Task details
Rewrite the items starting at the line containing "Click inside the Name Box showing C4" and ending at the line containing "pos(45,163)", replacing "Screen dimensions" with "Display size" and changing nothing else. Leave the pictures out of your answer.

Input data
>>>

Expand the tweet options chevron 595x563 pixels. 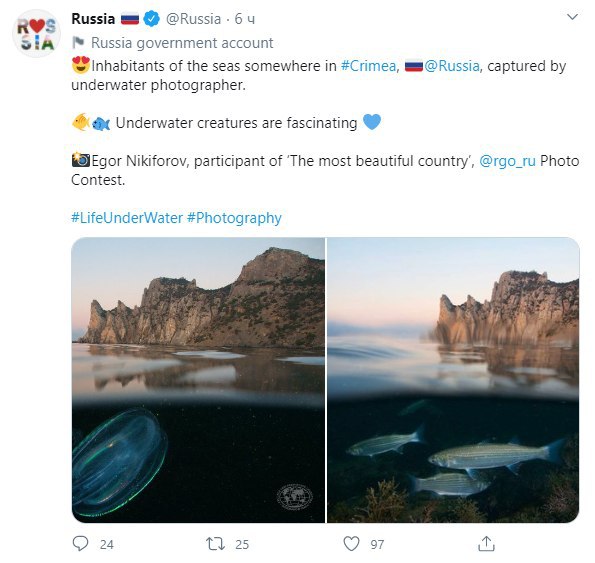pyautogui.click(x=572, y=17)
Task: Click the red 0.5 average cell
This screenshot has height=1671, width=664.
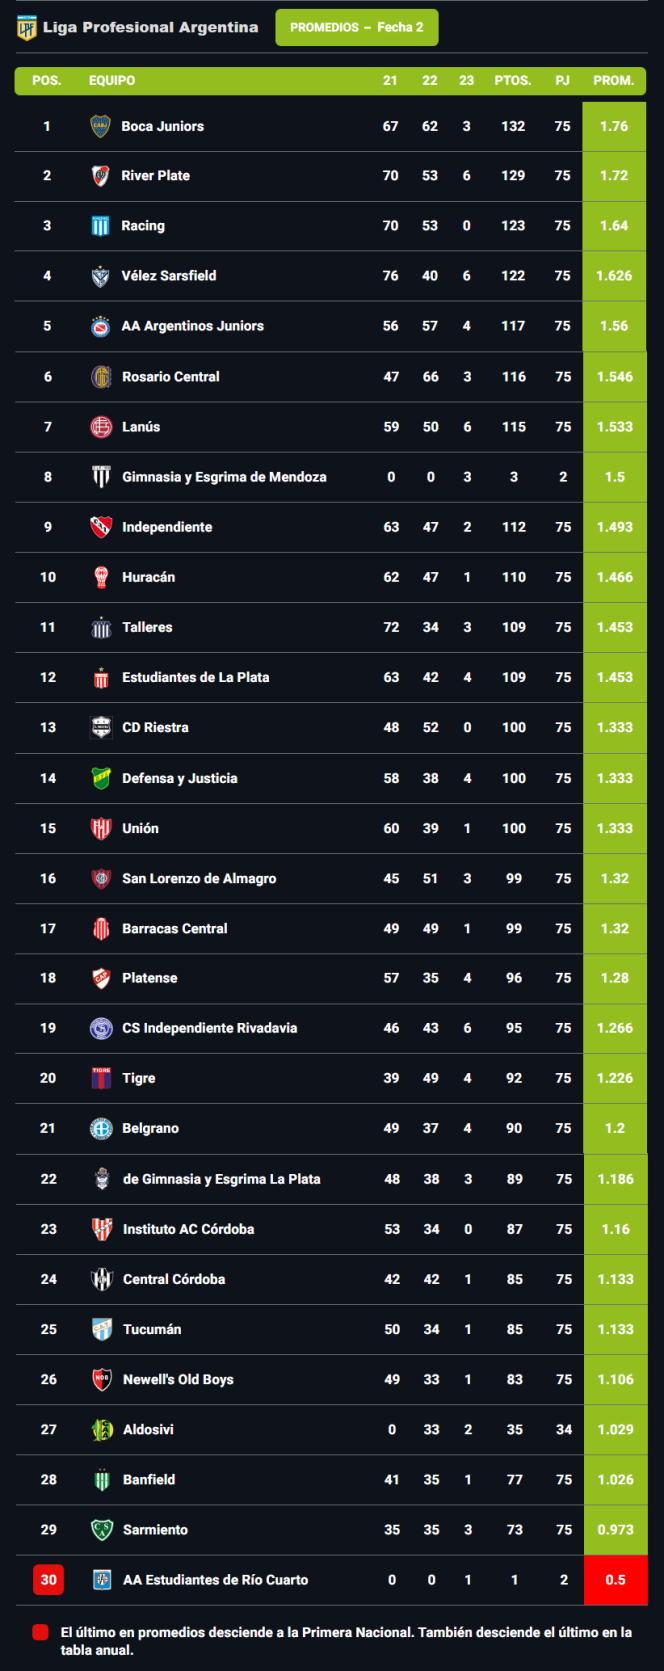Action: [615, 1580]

<<<
>>>

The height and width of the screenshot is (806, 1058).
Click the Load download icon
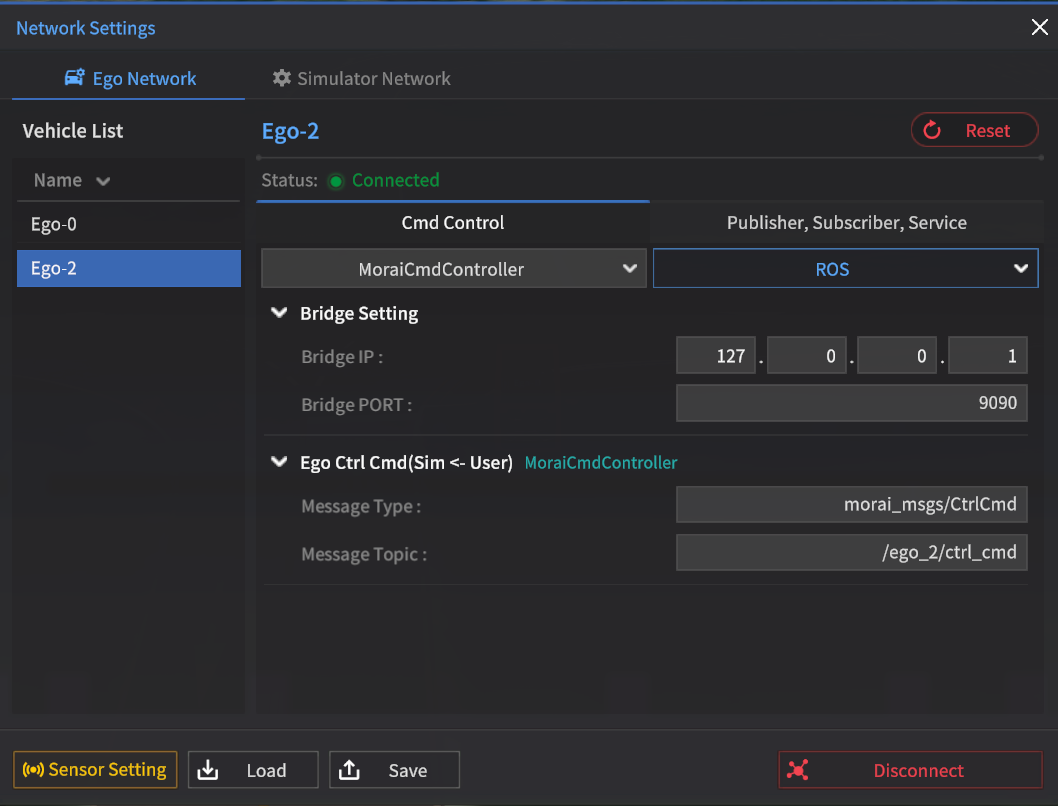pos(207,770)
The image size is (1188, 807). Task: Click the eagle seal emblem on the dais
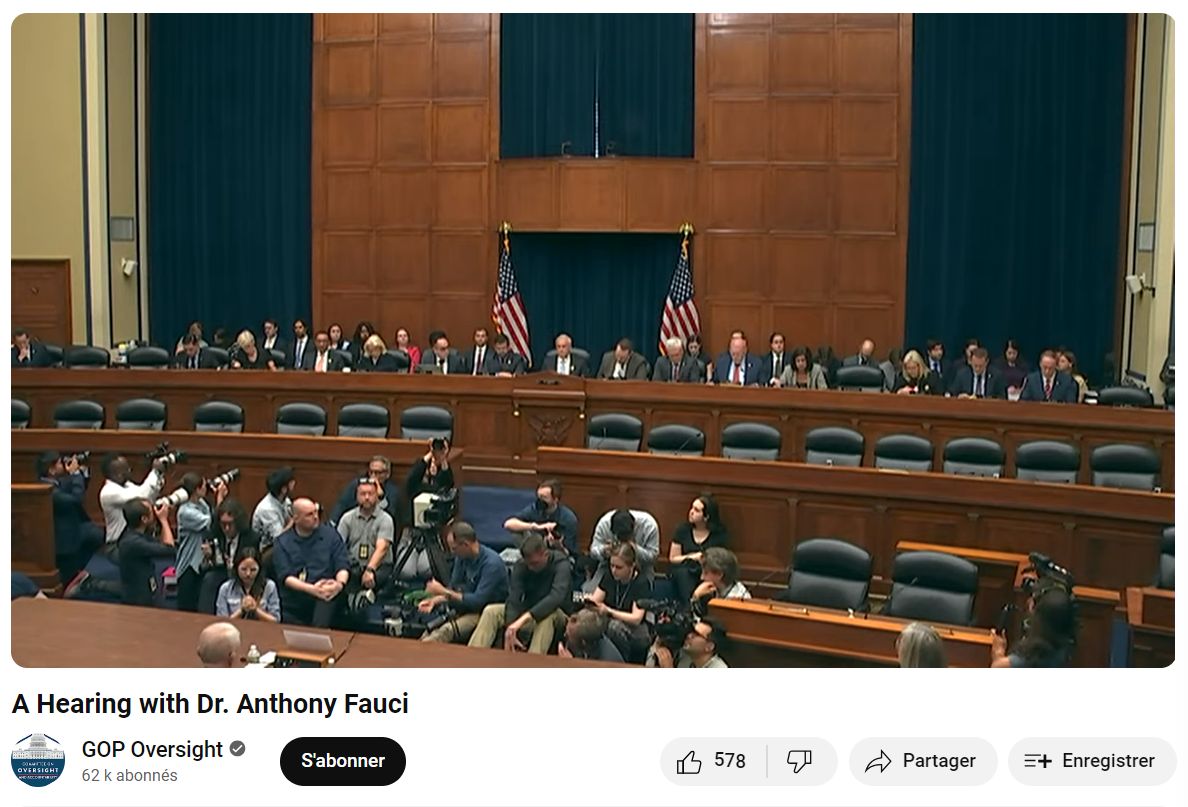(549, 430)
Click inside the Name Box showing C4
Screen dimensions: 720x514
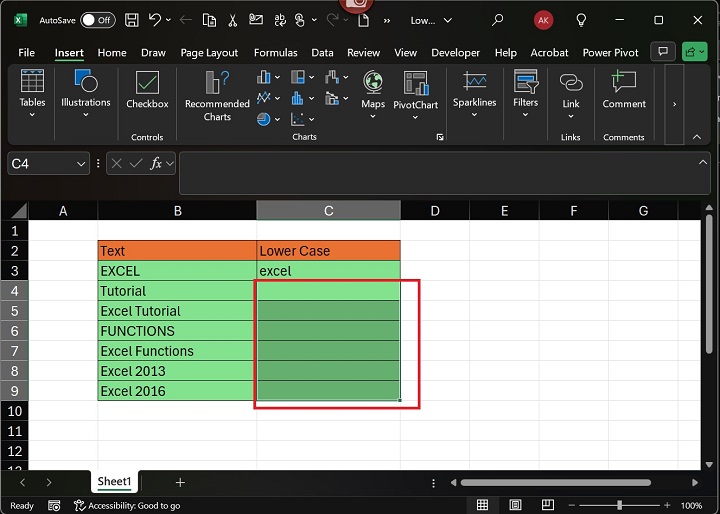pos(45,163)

<<<

Written response
Click inside the Name Box showing C4
Display size: 720x514
pos(45,163)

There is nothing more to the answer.